Неудержимый смех овладел бабой; она, закрывая рот руками, старалась заглушить его, боясь обидеть Франку. Последняя заговорила немного обиженным тоном:
— Так что же, что я старше его? Одна моя хозяйка была старше меня, а муж у нее был молоденький и плясал под ее дудку и делал все, что она велит. Аи, аи! Чего не бывает на свете! А может быть, ты думаешь, он не захотел бы жениться на мне? А я говорю, захотел бы и еще как захотел бы!
— Говорил он, что хотел бы? — спросила Марцелла.
— Говорить-то он не говорил, но я знаю… — ответила Франка.
Сидя возле кровати, старуха вся тряслась от сдерживаемого смеха, но через минуту она заговорила заискивающим тоном:
— А верно, захотел бы, отчего бы нет?
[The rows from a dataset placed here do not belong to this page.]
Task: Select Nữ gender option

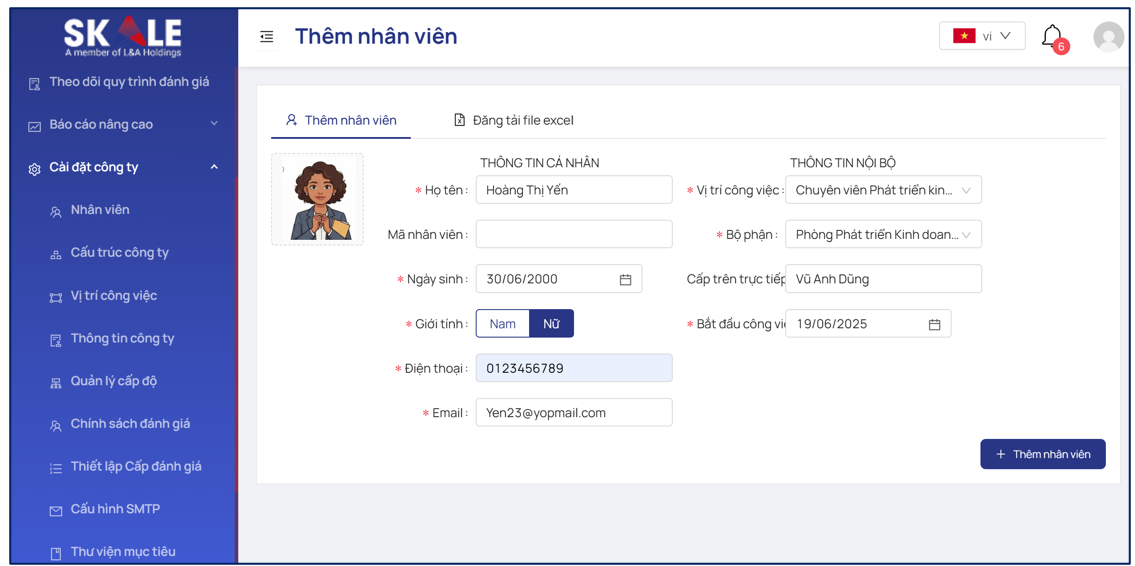Action: (x=552, y=324)
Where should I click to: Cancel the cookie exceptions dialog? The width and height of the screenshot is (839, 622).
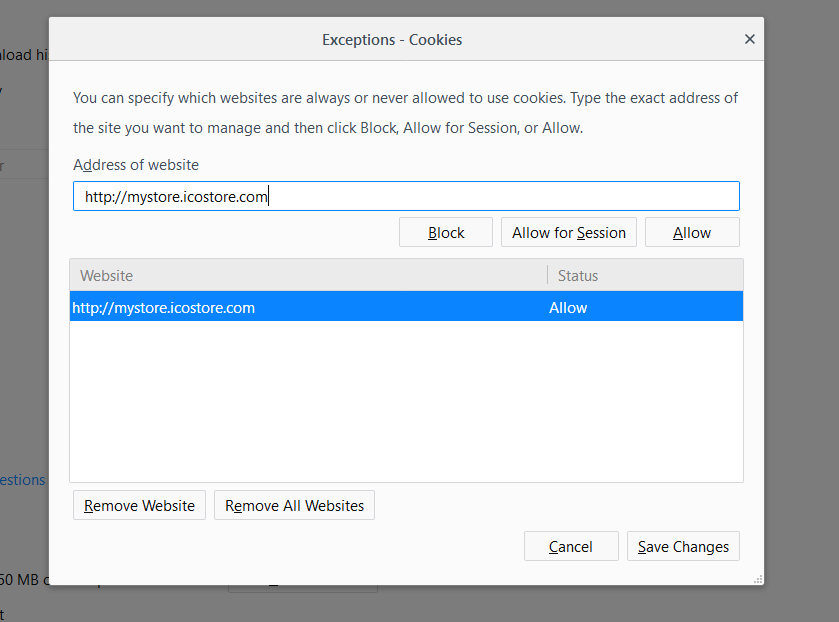pos(570,546)
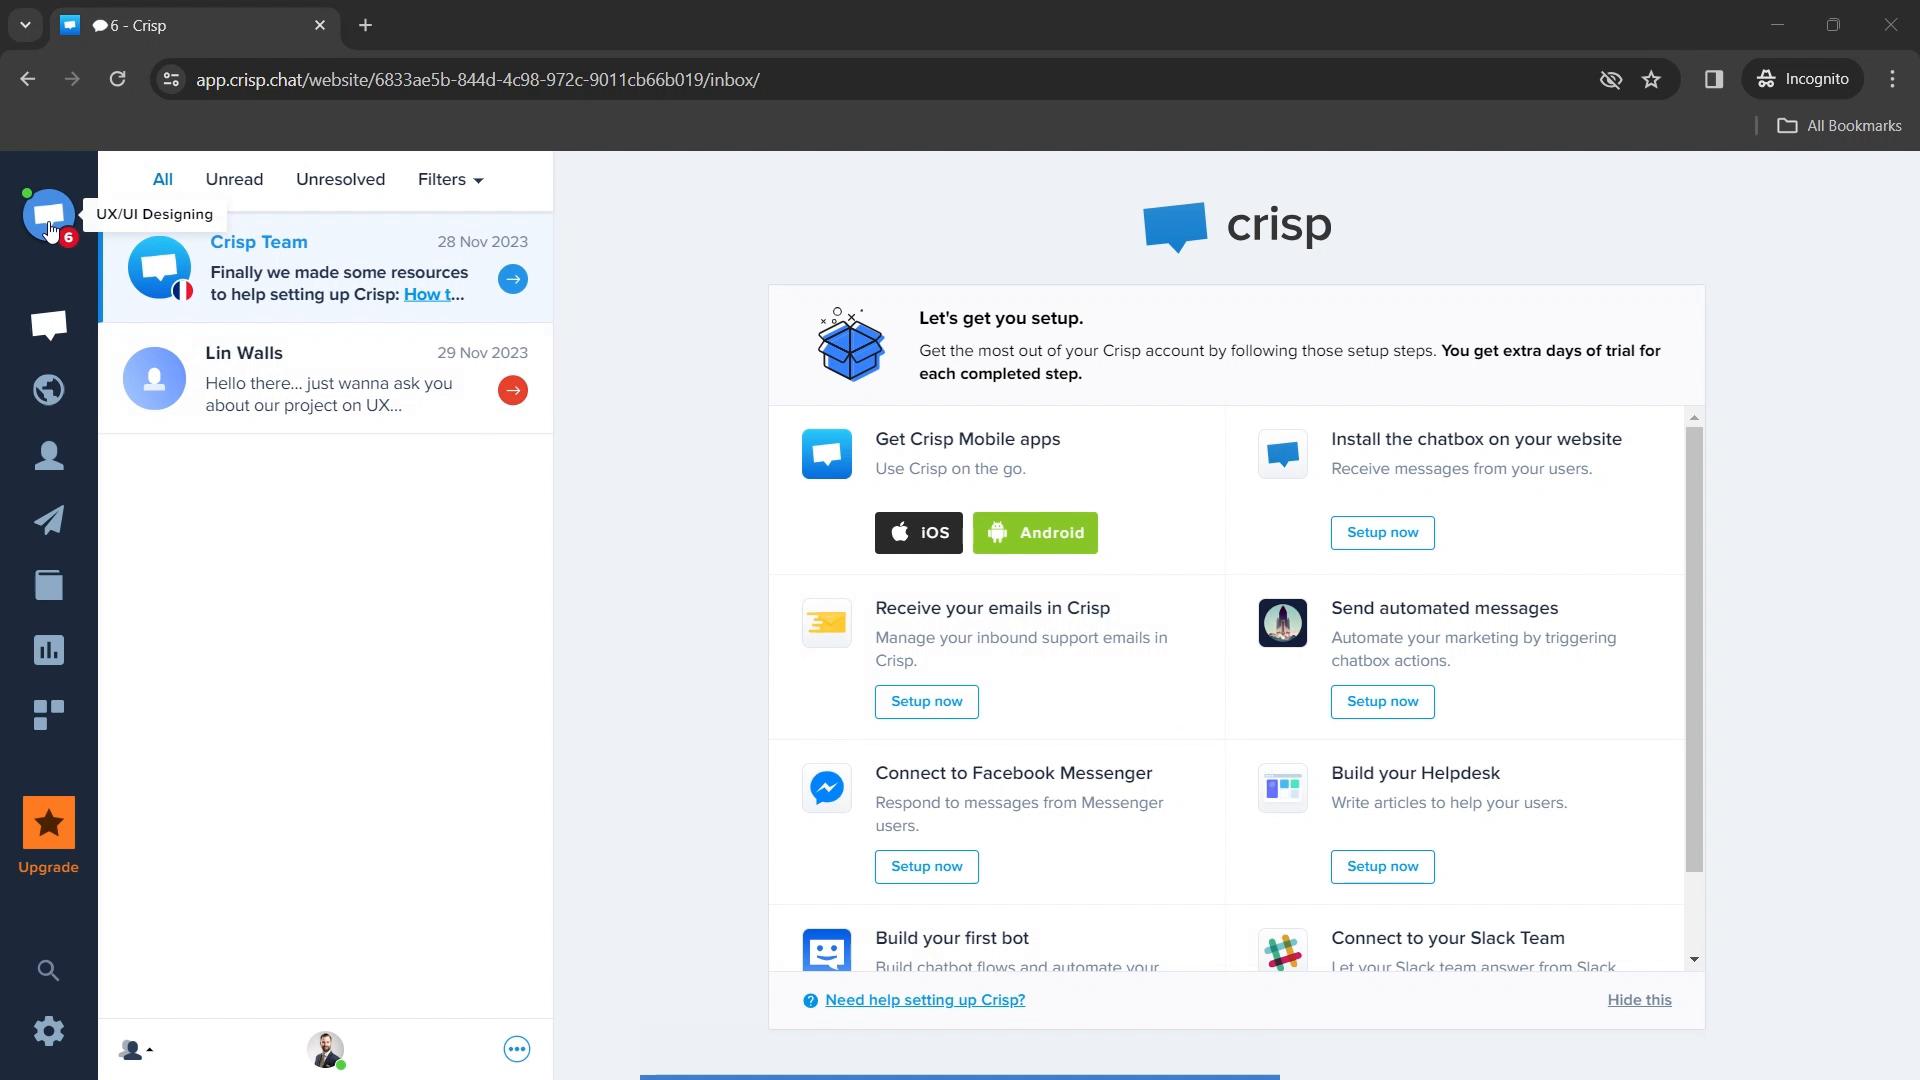
Task: Switch to the Unread tab
Action: point(233,178)
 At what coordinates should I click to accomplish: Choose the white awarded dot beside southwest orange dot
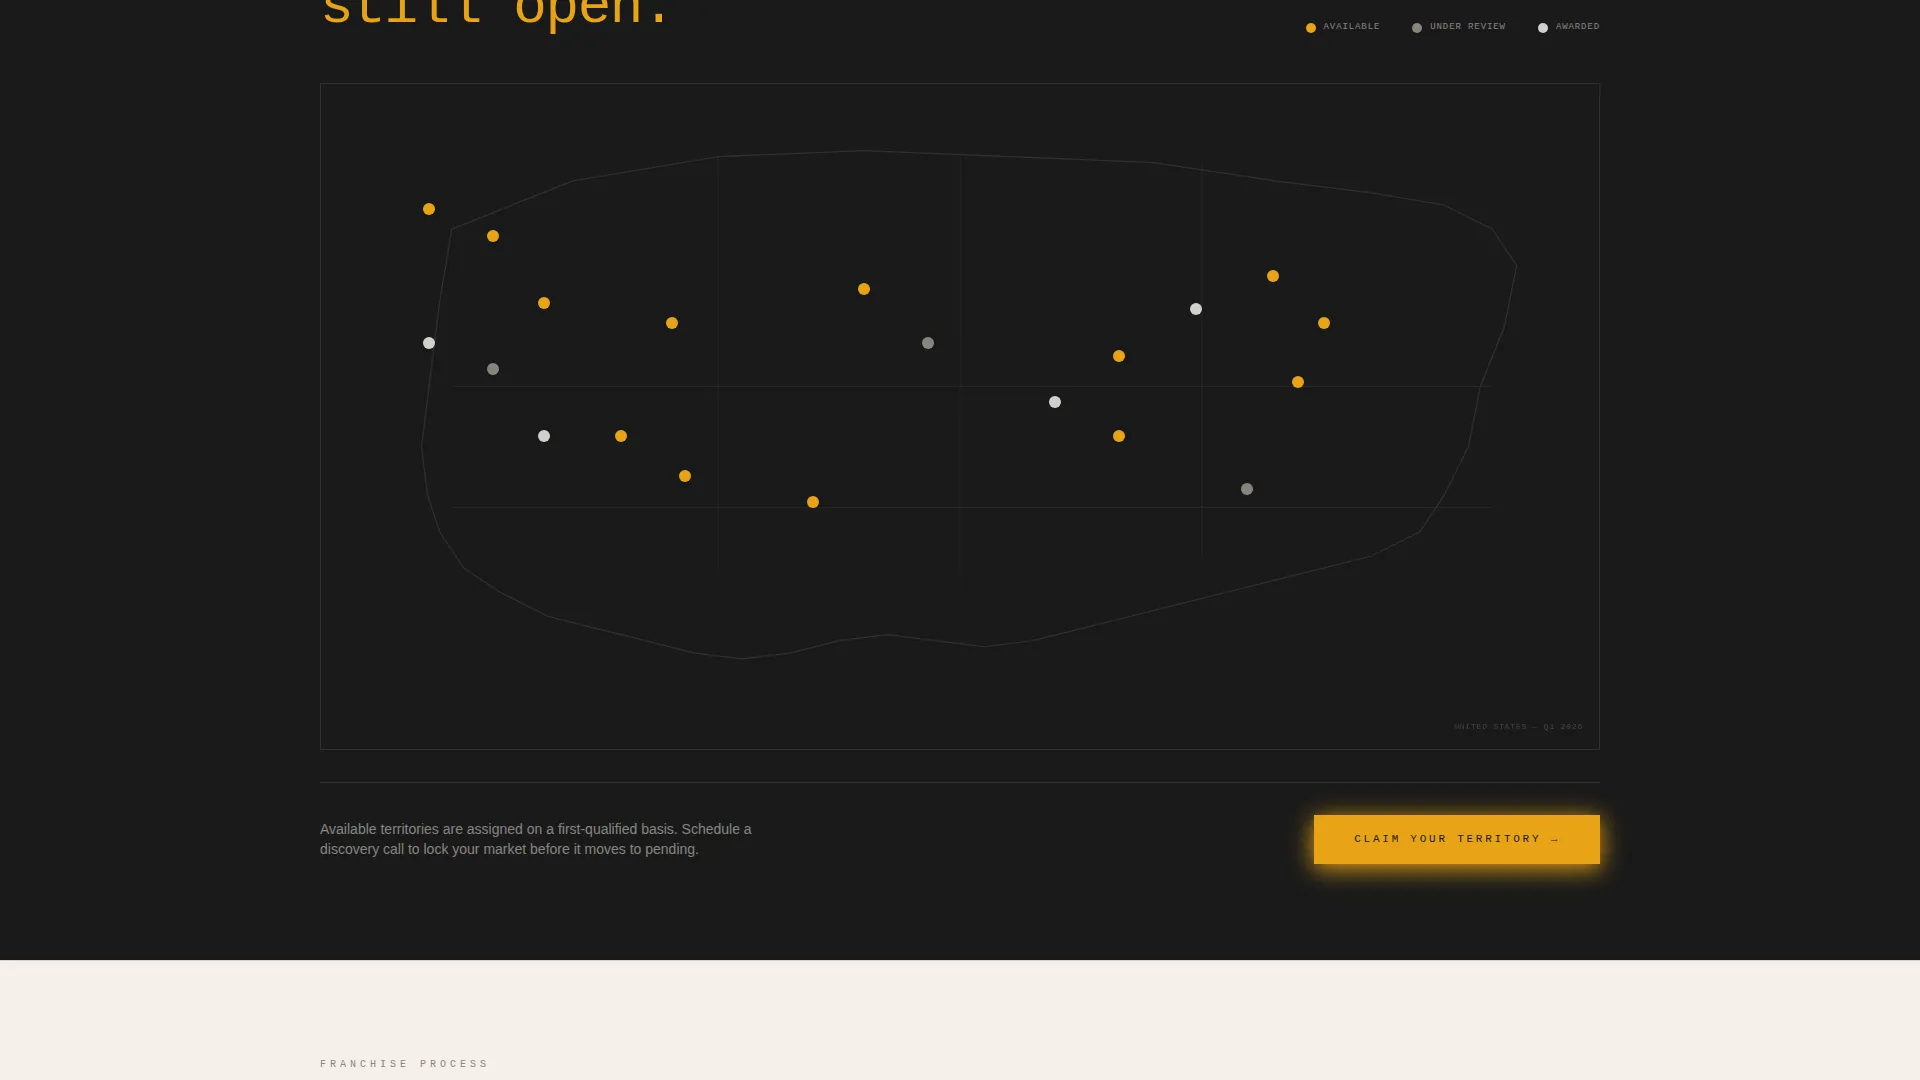(544, 436)
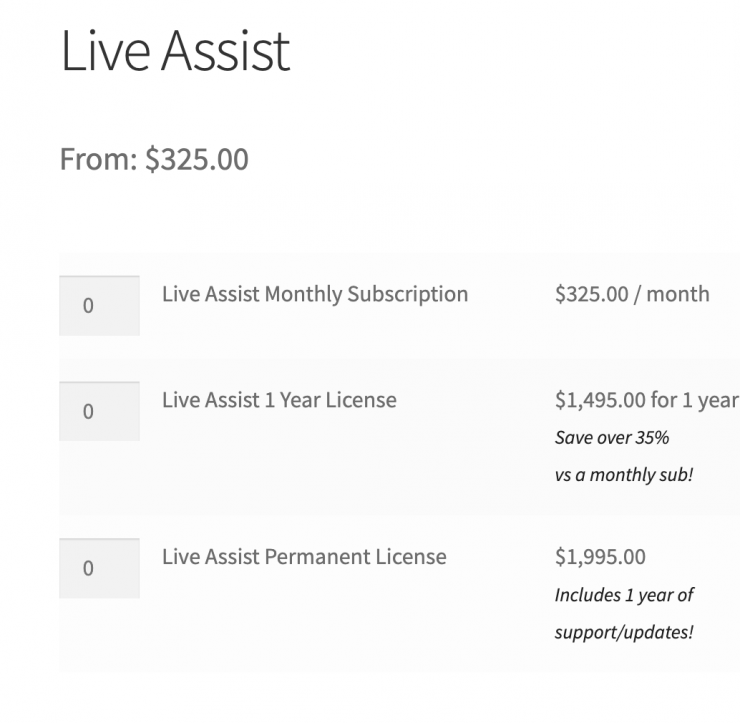Image resolution: width=740 pixels, height=723 pixels.
Task: Click the Monthly Subscription quantity field
Action: [99, 306]
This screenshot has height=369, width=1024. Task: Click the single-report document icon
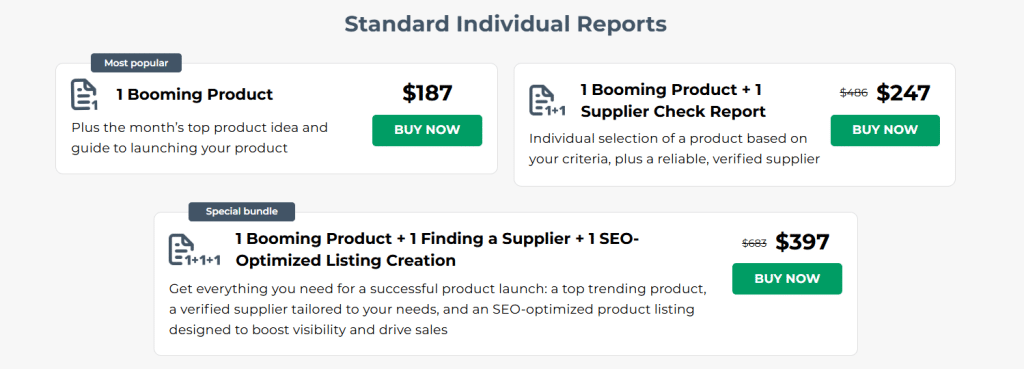[84, 95]
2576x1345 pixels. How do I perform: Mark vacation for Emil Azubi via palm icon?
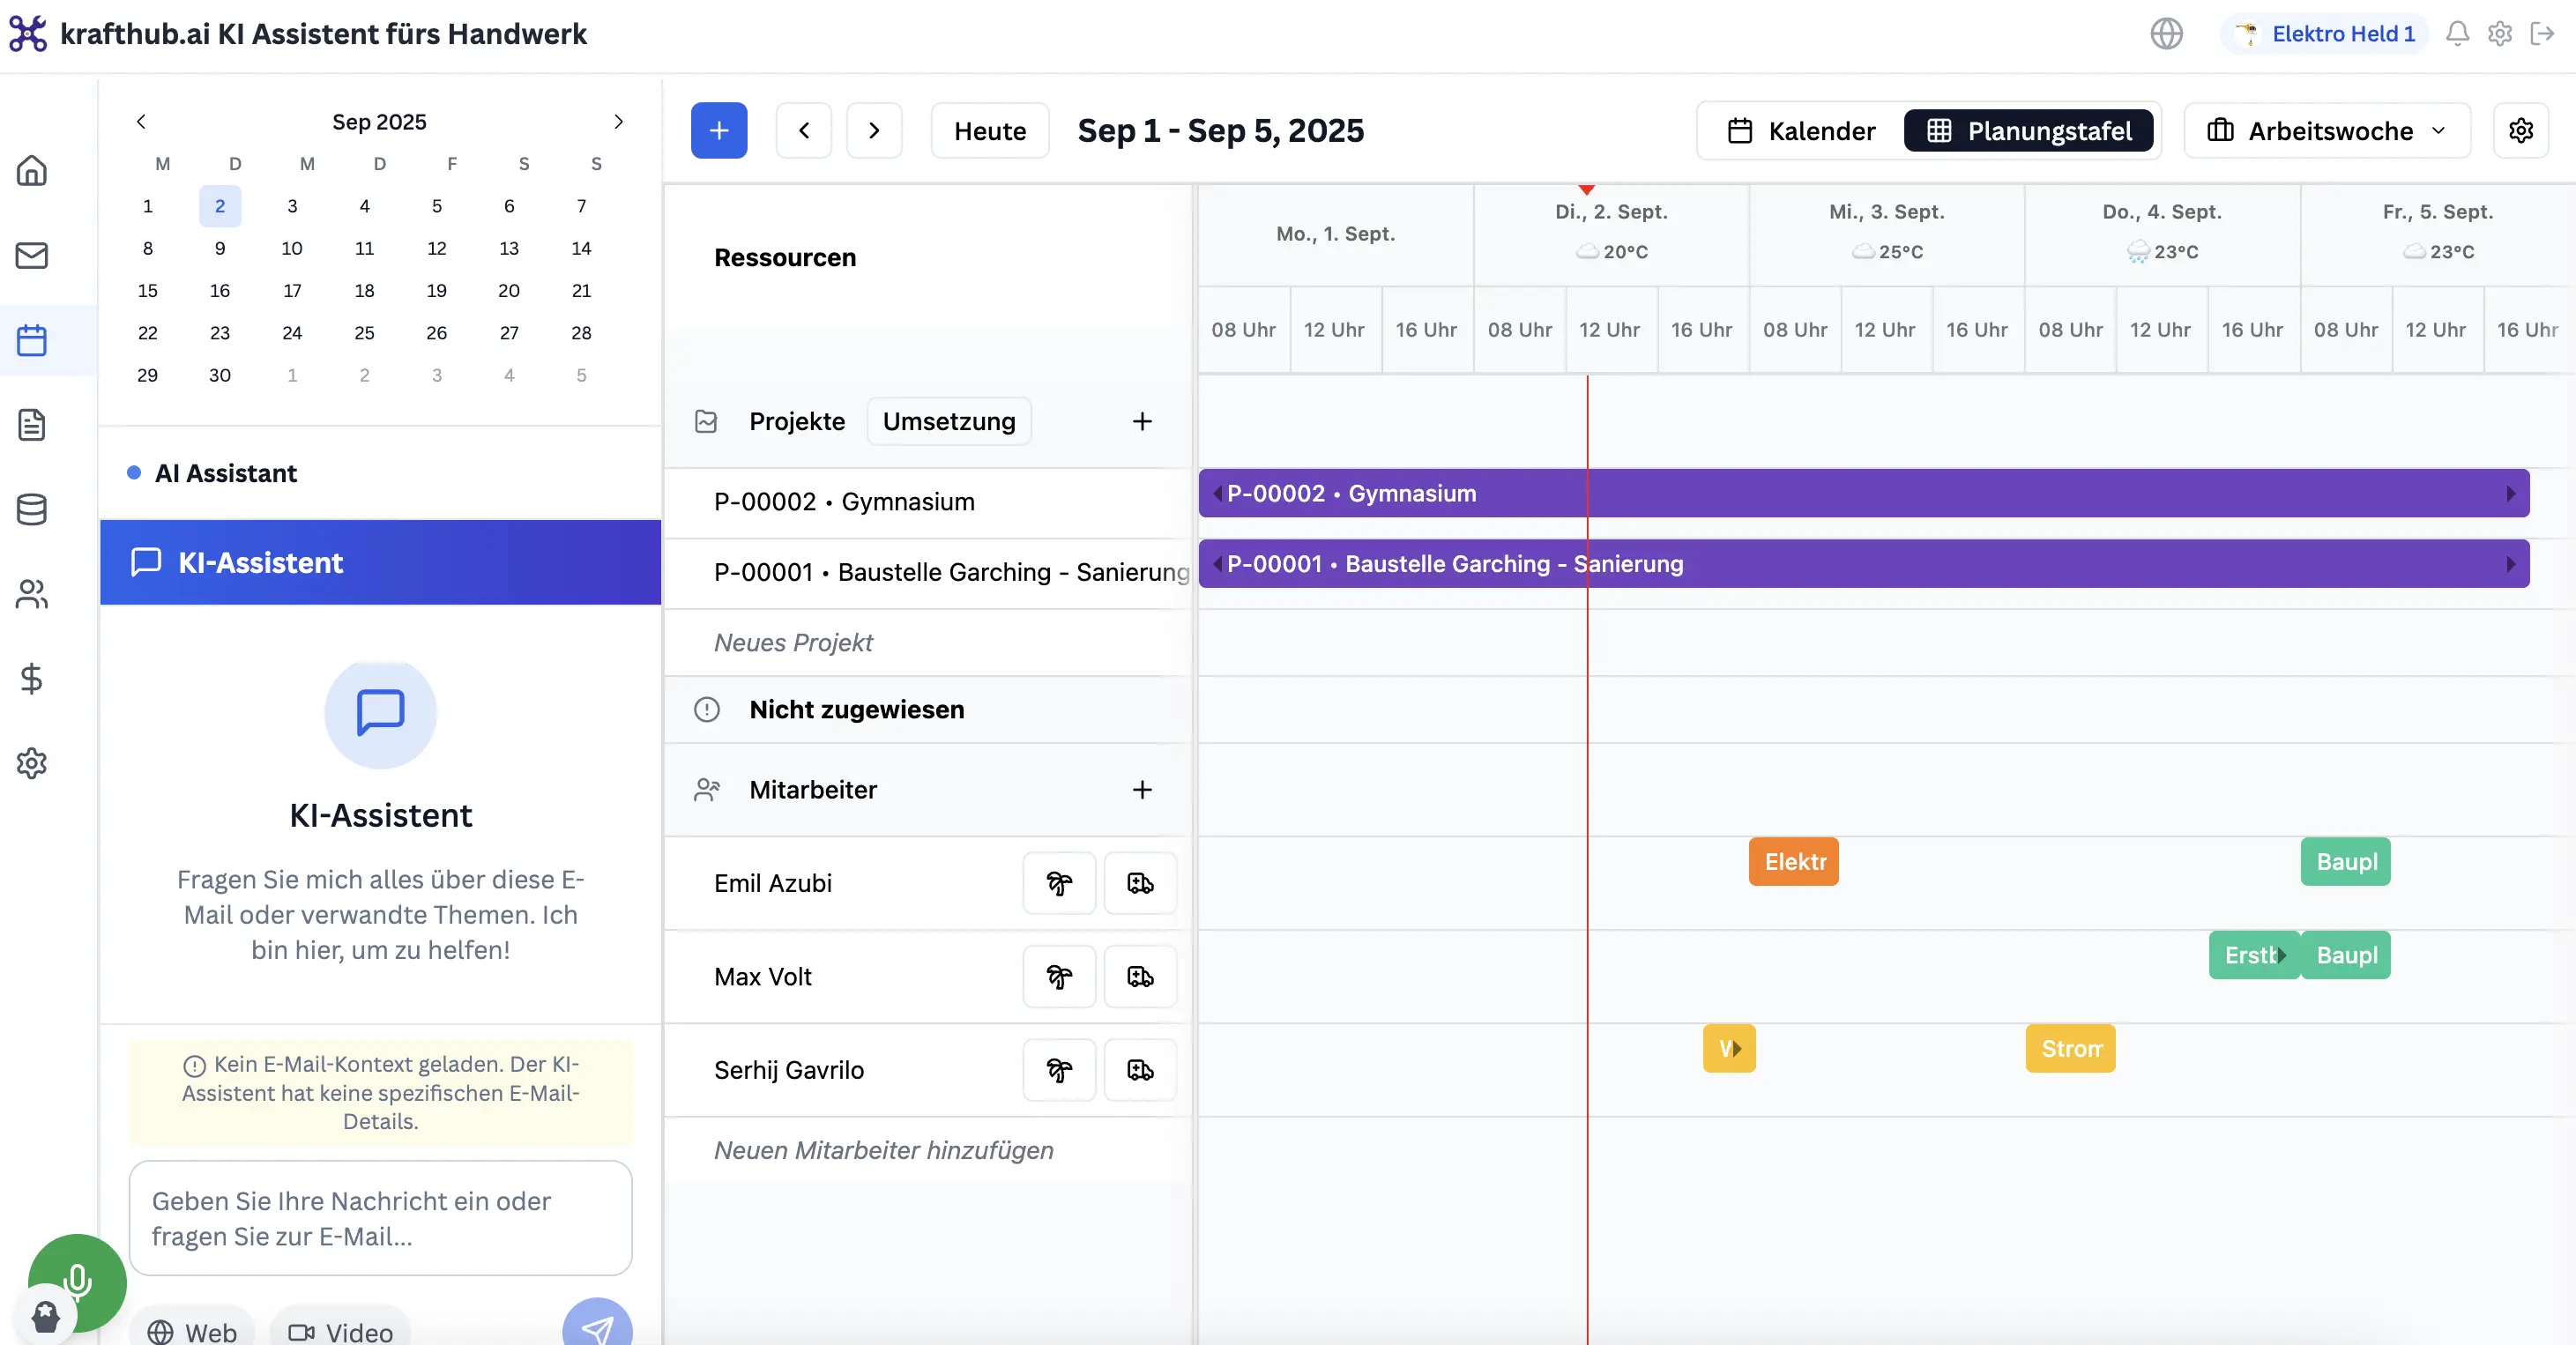click(1058, 883)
Не было еще на свете такого мужчины, которой не захотел бы такой красотки. Ты такая нежная, такая красивая, и веселенькая, и проворная, как белая козочка на лугу, или как королева в замке…
— Вот видишь! — заговорила опять Франка. — Мне этот мужик, грубиян, медведь, разбойник, кровопийца руки и ноги связал!
Она снова села на кровать и схватилась руками за волосы. Когда она начала говорить, ее пылкая, страстная речь раздавалась во всех углах темной избы.
— Не любила я его уже и прежде… такой вол, медведь, скучный, старый… но теперь, когда он осмелился поднять на меня руку, я во сто раз больше не люблю его… Ненавижу, ненавижу!.. Так ненавижу, что, кажется, убила бы его, задушила…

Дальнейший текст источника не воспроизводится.